Pair Corralation between CITIC and Seaboard

Assuming the 90 days trading horizon CITIC LTD ADR5 is expected to generate 0.98 times more return on investment than Seaboard. However, CITIC LTD ADR5 is 1.02 times less risky than Seaboard. It trades about 0.31 of its potential returns per unit of risk. Seaboard is currently generating about 0.2 per unit of risk. If you would invest  486.00  in CITIC LTD ADR5 on April 29, 2025 and sell it today you would earn a total of  159.00  from holding CITIC LTD ADR5 or generate 32.72% return on investment over 90 days.
Time Period3 Months [change]
DirectionMoves Together 
StrengthStrong
Accuracy100.0%
ValuesDaily Returns

CITIC LTD ADR5  vs.  Seaboard

 Performance 
       Timeline  
CITIC LTD ADR5 

Risk-Adjusted Performance

Solid

 
Weak
 
Strong
Compared to the overall equity markets, risk-adjusted returns on investments in CITIC LTD ADR5 are ranked lower than 24 (%) of all global equities and portfolios over the last 90 days. Despite nearly uncertain technical and fundamental indicators, CITIC reported solid returns over the last few months and may actually be approaching a breakup point.
Seaboard 

Risk-Adjusted Performance

Good

 
Weak
 
Strong
Compared to the overall equity markets, risk-adjusted returns on investments in Seaboard are ranked lower than 15 (%) of all global equities and portfolios over the last 90 days. Despite nearly uncertain basic indicators, Seaboard reported solid returns over the last few months and may actually be approaching a breakup point.

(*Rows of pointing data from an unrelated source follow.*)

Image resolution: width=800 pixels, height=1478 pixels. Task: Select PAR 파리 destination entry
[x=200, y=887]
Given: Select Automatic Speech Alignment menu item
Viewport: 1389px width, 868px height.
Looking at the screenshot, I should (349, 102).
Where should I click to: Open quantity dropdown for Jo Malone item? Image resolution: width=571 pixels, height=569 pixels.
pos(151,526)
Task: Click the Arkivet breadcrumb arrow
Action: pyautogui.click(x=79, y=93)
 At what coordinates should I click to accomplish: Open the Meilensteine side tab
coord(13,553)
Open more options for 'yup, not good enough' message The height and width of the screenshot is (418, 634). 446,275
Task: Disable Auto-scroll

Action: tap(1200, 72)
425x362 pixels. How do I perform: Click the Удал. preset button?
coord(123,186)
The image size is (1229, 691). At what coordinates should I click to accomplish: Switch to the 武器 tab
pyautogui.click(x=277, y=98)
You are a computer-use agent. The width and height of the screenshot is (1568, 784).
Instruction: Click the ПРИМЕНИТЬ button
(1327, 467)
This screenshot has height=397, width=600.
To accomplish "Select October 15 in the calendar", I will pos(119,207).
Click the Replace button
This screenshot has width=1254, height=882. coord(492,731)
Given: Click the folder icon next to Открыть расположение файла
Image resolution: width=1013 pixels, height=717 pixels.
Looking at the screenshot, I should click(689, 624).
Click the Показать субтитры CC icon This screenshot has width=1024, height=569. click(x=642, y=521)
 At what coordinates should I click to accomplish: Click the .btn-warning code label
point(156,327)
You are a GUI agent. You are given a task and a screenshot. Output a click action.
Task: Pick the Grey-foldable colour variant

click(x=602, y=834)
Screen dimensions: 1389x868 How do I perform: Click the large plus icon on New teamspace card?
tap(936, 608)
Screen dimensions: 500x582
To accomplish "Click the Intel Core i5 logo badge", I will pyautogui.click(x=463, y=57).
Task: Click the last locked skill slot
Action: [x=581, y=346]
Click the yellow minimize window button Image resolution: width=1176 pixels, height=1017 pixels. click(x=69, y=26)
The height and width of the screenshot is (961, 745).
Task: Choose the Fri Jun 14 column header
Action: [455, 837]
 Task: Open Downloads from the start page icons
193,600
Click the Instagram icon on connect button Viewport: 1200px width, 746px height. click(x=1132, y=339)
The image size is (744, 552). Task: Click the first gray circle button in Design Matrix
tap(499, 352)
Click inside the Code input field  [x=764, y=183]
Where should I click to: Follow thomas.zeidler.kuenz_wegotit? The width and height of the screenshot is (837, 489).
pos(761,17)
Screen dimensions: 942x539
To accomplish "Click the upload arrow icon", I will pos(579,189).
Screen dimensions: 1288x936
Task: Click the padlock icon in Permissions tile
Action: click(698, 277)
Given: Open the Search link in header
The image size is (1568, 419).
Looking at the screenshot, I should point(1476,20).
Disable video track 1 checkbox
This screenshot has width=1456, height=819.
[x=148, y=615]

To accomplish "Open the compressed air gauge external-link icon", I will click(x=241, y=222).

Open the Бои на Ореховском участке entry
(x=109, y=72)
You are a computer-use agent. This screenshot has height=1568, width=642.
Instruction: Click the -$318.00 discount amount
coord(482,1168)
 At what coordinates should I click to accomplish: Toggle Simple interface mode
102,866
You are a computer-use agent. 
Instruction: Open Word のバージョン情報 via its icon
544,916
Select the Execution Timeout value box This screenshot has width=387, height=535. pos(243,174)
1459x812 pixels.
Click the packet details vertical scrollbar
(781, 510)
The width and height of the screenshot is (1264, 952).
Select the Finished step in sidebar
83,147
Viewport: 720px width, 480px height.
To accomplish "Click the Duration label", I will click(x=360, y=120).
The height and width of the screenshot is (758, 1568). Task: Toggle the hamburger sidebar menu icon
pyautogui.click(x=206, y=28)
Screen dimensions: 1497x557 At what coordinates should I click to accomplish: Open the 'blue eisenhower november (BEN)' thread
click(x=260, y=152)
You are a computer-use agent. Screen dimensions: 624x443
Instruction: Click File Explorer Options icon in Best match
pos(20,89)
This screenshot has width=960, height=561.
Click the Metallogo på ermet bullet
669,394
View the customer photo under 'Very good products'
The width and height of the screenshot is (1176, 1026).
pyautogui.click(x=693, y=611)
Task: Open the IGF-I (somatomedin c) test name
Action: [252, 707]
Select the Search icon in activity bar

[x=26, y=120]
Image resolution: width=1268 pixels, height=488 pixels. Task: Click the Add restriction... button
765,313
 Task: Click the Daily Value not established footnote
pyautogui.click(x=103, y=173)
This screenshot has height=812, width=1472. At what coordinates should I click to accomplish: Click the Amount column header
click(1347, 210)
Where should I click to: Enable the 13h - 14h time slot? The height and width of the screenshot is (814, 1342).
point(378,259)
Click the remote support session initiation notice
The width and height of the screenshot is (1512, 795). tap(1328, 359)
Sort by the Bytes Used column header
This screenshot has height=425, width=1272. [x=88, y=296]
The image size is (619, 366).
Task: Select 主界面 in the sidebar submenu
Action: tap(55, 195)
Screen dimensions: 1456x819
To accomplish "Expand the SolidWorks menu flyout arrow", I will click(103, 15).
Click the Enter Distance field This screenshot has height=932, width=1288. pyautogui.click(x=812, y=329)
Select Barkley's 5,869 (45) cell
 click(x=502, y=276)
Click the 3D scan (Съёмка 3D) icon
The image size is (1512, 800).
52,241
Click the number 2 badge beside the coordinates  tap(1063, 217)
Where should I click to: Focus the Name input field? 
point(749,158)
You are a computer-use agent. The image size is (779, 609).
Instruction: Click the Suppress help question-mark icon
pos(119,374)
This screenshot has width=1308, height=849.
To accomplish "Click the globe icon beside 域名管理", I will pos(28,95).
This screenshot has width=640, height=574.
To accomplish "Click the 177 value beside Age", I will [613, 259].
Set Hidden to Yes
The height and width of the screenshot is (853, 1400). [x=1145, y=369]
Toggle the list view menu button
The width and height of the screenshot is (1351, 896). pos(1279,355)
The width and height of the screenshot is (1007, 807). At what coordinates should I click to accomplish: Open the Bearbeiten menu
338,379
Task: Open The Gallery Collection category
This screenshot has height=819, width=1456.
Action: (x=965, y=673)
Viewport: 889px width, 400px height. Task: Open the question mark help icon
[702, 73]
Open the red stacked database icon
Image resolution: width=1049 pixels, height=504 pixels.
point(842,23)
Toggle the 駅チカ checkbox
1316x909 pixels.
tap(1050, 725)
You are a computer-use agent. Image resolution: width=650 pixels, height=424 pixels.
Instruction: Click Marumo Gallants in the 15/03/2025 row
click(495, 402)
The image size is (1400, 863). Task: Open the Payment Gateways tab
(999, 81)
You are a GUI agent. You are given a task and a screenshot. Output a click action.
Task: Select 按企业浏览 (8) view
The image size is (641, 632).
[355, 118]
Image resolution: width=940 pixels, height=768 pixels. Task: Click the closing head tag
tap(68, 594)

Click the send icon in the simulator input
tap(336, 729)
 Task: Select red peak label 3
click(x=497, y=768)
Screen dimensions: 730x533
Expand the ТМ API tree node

CITIC and Seaboard Volatility Contrast

   Predicted Return Density   
       Returns  

Pair Trading with CITIC and Seaboard

The main advantage of trading using opposite CITIC and Seaboard positions is that it hedges away some unsystematic risk. Because of two separate transactions, even if CITIC position performs unexpectedly, Seaboard can make up some of the losses. Pair trading also minimizes risk from directional movements in the market. For example, if an entire industry or sector drops because of unexpected headlines, the short position in Seaboard will offset losses from the drop in Seaboard's long position.
The idea behind CITIC LTD ADR5 and Seaboard pairs trading is to make the combined position market-neutral, meaning the overall market's direction will not affect its win or loss (or potential downside or upside). This can be achieved by designing a pairs trade with two highly correlated stocks or equities that operate in a similar space or sector, making it possible to obtain profits through simple and relatively low-risk investment.
Check out your portfolio center.
Note that this page's information should be used as a complementary analysis to find the right mix of equity instruments to add to your existing portfolios or create a brand new portfolio. You can also try the Instant Ratings module to determine any equity ratings based on digital recommendations. Macroaxis instant equity ratings are based on combination of fundamental analysis and risk-adjusted market performance.